Data for locating words and elements:
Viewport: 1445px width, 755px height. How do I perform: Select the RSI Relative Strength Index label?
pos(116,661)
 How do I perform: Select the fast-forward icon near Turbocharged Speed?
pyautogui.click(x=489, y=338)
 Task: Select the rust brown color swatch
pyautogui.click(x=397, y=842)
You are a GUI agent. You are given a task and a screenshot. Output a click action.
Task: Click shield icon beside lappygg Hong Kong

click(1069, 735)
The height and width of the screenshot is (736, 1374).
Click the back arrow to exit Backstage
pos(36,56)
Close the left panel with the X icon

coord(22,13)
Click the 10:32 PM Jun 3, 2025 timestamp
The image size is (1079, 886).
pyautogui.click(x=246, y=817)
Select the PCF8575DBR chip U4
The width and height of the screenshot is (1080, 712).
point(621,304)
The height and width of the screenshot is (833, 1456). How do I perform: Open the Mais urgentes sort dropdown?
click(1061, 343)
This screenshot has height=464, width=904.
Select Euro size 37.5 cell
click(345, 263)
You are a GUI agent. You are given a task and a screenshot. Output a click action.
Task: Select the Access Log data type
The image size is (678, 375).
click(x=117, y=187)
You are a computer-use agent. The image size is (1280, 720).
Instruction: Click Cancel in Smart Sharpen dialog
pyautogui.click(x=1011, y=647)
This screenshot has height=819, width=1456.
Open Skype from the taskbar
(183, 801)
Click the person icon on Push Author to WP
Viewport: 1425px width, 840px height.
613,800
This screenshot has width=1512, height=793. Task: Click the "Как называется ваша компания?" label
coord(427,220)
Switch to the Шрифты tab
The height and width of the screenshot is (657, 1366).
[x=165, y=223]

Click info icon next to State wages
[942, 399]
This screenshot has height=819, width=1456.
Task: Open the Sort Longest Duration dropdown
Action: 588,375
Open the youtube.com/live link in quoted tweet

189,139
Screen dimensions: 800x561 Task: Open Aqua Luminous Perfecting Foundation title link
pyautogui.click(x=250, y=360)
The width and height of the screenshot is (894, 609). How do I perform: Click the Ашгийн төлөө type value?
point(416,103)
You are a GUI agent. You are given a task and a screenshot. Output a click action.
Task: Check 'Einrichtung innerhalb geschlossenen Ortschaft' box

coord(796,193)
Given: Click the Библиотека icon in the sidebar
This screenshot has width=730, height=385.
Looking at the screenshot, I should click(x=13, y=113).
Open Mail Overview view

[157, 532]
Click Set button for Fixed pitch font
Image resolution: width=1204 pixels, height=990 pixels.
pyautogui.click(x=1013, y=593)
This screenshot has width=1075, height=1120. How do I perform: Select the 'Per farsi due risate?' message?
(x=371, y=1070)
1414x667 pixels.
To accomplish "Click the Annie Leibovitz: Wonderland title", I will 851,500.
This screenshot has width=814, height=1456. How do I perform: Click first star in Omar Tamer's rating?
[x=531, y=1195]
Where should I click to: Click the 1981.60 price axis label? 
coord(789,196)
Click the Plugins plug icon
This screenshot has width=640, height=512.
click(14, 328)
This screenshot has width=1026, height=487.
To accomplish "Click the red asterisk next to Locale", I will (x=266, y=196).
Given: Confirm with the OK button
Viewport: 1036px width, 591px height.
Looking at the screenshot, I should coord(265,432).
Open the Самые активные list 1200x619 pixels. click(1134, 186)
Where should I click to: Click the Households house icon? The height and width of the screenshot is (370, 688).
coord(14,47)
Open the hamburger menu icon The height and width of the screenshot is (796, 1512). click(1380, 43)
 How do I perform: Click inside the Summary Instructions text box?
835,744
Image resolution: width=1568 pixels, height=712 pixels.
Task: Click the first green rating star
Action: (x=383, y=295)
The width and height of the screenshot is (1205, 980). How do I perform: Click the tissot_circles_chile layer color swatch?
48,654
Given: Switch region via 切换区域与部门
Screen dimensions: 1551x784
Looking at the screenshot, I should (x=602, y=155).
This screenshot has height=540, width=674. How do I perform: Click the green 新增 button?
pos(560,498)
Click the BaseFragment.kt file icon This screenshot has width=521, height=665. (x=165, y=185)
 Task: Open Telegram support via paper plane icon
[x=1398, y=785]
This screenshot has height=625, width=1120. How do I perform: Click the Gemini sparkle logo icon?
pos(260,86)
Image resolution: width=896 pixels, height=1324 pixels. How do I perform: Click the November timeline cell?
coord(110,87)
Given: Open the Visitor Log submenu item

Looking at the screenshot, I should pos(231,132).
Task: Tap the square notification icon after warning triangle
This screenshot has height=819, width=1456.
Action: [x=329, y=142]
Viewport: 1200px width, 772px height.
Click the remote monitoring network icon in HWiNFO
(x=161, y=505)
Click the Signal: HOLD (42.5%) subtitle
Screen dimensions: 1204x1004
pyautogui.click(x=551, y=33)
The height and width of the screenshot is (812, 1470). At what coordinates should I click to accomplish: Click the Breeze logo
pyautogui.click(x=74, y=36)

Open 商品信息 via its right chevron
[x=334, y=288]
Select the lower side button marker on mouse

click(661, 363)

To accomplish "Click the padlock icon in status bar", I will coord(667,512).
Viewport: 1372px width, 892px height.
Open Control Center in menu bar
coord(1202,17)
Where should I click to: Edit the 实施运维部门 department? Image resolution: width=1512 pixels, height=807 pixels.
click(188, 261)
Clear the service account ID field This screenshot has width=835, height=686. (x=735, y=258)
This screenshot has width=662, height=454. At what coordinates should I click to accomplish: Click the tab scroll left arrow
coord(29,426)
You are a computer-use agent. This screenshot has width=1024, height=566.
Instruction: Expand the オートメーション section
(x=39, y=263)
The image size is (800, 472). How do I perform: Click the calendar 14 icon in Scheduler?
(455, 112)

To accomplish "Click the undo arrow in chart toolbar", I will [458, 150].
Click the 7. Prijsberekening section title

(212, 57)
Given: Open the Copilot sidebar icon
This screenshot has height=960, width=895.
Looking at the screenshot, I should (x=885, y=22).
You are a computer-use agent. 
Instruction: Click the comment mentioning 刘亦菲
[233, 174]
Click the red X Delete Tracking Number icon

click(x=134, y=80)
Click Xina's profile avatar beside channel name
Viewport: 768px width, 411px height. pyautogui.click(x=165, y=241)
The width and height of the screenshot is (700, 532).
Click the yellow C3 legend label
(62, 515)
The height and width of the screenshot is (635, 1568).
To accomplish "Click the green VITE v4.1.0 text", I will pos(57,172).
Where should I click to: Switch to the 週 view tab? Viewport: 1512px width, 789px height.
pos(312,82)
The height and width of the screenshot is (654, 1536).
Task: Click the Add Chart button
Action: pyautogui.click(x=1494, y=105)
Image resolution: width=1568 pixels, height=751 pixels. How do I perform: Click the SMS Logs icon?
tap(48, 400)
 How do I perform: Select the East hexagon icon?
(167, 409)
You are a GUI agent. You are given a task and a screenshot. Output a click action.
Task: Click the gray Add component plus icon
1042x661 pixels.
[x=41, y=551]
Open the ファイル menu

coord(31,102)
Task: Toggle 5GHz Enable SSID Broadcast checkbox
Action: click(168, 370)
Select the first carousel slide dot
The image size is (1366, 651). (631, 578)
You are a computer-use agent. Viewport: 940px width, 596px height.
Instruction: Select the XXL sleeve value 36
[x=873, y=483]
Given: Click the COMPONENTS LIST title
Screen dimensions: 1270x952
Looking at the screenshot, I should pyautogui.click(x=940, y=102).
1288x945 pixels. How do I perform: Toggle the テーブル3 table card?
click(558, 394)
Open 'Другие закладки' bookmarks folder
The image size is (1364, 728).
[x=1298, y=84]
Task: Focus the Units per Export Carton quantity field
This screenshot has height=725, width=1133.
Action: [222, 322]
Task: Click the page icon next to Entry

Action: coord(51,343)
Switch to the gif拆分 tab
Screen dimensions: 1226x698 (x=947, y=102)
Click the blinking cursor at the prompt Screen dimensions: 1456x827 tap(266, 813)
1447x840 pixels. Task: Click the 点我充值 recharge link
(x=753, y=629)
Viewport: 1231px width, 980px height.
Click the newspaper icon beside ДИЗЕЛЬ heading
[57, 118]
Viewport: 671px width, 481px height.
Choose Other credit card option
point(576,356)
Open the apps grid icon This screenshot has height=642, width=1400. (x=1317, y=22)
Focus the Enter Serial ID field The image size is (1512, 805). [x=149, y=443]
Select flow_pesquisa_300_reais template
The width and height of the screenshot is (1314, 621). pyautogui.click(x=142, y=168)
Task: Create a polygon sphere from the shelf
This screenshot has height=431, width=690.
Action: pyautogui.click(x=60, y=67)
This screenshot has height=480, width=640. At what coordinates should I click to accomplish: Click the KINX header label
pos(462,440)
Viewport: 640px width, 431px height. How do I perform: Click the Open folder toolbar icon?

● Short problem
Update everything from the line containing "This screenshot has height=464, width=904." down to the line containing "click(x=117, y=187)" by putting "Error Log" in place of "Access Log", and leave all else unchanged.

● Written response
This screenshot has height=464, width=904.
Select Euro size 37.5 cell
click(345, 263)
You are a GUI agent. You are given a task and a screenshot. Output a click action.
Task: Select the Error Log data type
The image size is (678, 375).
click(x=117, y=187)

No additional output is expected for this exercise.